Agis de la sorte, lui dit-il, en terminant : et je crois que tu n’auras jamais lieu de te repentir d’avoir suivi mes conseils.

À ce moment, un sifflement perçant annonça la venue du train.

Ils rejoignirent les autres.

Pendant quelques minutes on se parla très vite pour se dire le plus de tendresses possible, on se serra les mains, on s’embrassa ; puis, en moins de temps qu’il ne faut pour l’écrire, le train était reparti et M. et madame Leblanc restaient seuls avec Marie-Louise, regardant une lumière rouge qui s’enfuyait.

Dans le char, les jeunes gens faisaient leurs préparatifs de sommeil : ils avaient retenu des lits, ne devant arriver que le lendemain matin à Montréal.

Soucy, qui remarquait décidément les jolies filles, disait à Édouard : tu as vu notre gentille enfant de l’assemblée ?

— Était-elle aux chars, demanda Édouard ?

— Oui.

— À ton intention, peut-être, dit Lavoie.

— Oh ! non, je sais, qui c’est, maintenant : c’est mademoiselle Coutu ; papa et son père ont eu des démêlés dans les élections, qui rendent une pareille supposition impossible.

— Qu’importe, on fait une coalition.

Édouard ne sembla pas apprécier la plaisanterie.

Un dernier bonsoir ; et tous trois partirent pour le pays des rêves à une allure encore plus rapide que celle de la locomotive.

Quand Édouard s’éveilla, le train était entré à la gare Bonaventure, depuis un quart d’heure. Les passagers étaient presque tous disparus et un manœuvre nettoyait à grande eau la fenêtre du char qui ouvrait sur son lit. Il réveilla ses compagnons, constata qu’il faisait beau, bâilla, s’étira, puis fit sa toilette en un tour de main. Ils descendirent tous trois ; Lavoie et Soucy, qui n’avaient que des valises à main, lui souhaitèrent cordialement le bonjour, lui promirent de le revoir à l’ouverture des cours, à neuf heures, et s’éloignèrent précipitamment, impatients de se retrouver chez eux.

Édouard resta seul.

C’était une belle matinée de septembre et il aspirait l’air frais du matin, tout en s’emplissant les yeux de ce paysage si connu d’asphalte, de pierres, de briques et de grands édifices aux laides cheminées.

Il marchait avec ce plaisir particulier qu’on éprouve en mettant pied à terre après un long voyage.

Il pénétra dans le grand hall aux sonorités d’église, traversa la salle où se vendent les billets et sortit sur le trottoir pour héler un cocher.

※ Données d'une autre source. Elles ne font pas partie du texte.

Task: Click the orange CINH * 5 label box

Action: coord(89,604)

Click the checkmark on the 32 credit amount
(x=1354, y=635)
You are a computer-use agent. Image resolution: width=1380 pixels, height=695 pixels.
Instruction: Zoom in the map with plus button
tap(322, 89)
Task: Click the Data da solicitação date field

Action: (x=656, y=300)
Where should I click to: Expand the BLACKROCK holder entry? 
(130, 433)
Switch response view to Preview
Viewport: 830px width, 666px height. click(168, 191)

Celui-ci fit monter Édouard ; puis, évitant les bornes en pierre que la compagnie du Grand-Tronc a mises là pour faire damner les jéhus, il vint arrêter sa voiture à l’extrémité sud de la gare, où les employés du chemin de fer entassaient les bagages avec une hâte fébrile.

Pendant qu’à travers ce tohu-bohu incroyable il cherchait les valises et tentait d’assortir les coupons qu’il tenait à la main avec ceux que portaient les pièces de bagage, Édouard se mit à songer.

Sa première pensée fut pour ceux qu’il venait de quitter : il se représenta, avec un plaisir demi chagrin, où ils étaient et ce qu’ils faisaient, à cette heure-là.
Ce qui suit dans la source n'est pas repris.